» INFORMATION GIVEN
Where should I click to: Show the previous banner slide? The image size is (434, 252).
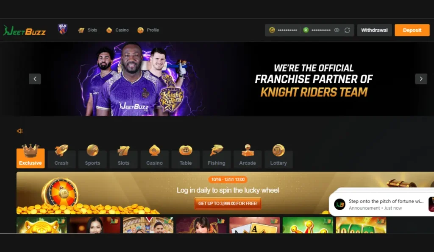point(35,79)
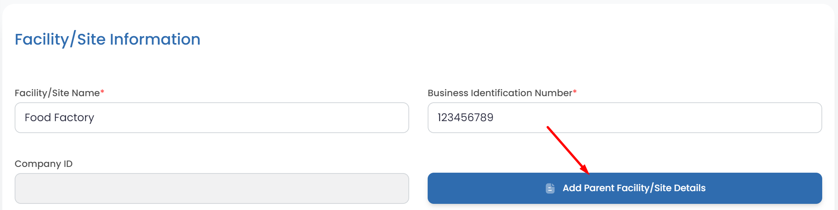The height and width of the screenshot is (210, 838).
Task: Click red asterisk beside Facility/Site Name
Action: (102, 92)
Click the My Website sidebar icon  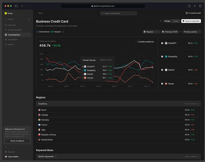6,40
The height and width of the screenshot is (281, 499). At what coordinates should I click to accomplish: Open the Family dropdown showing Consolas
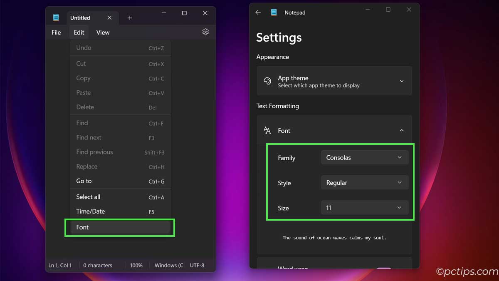click(364, 157)
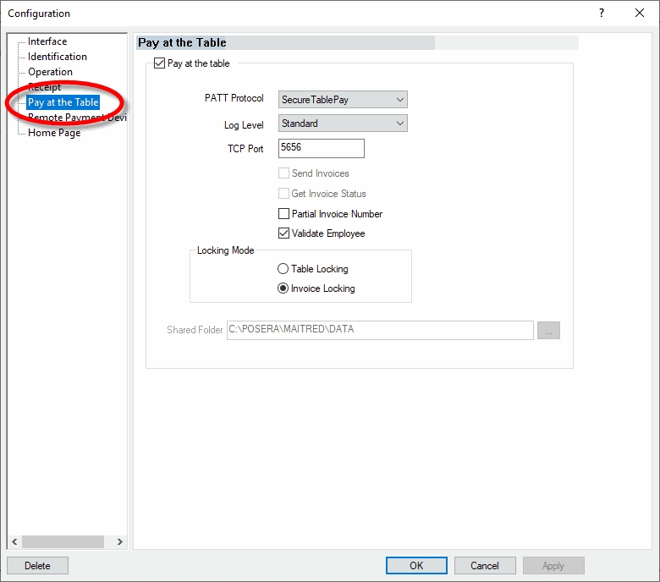This screenshot has height=582, width=660.
Task: Select Invoice Locking radio button
Action: (283, 288)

» EXERCISE BRIEF
The result should be a transcript of the lines from the line containing "The height and width of the screenshot is (281, 499)." through the end of the listing above, exact, inclusive, and without pictures.

» SOLUTION TO THE PROBLEM
The height and width of the screenshot is (281, 499). At what coordinates should I click to accomplish: Open the Family dropdown showing Consolas
click(364, 157)
This screenshot has height=582, width=660.
Task: Select Invoice Locking radio button
Action: (283, 288)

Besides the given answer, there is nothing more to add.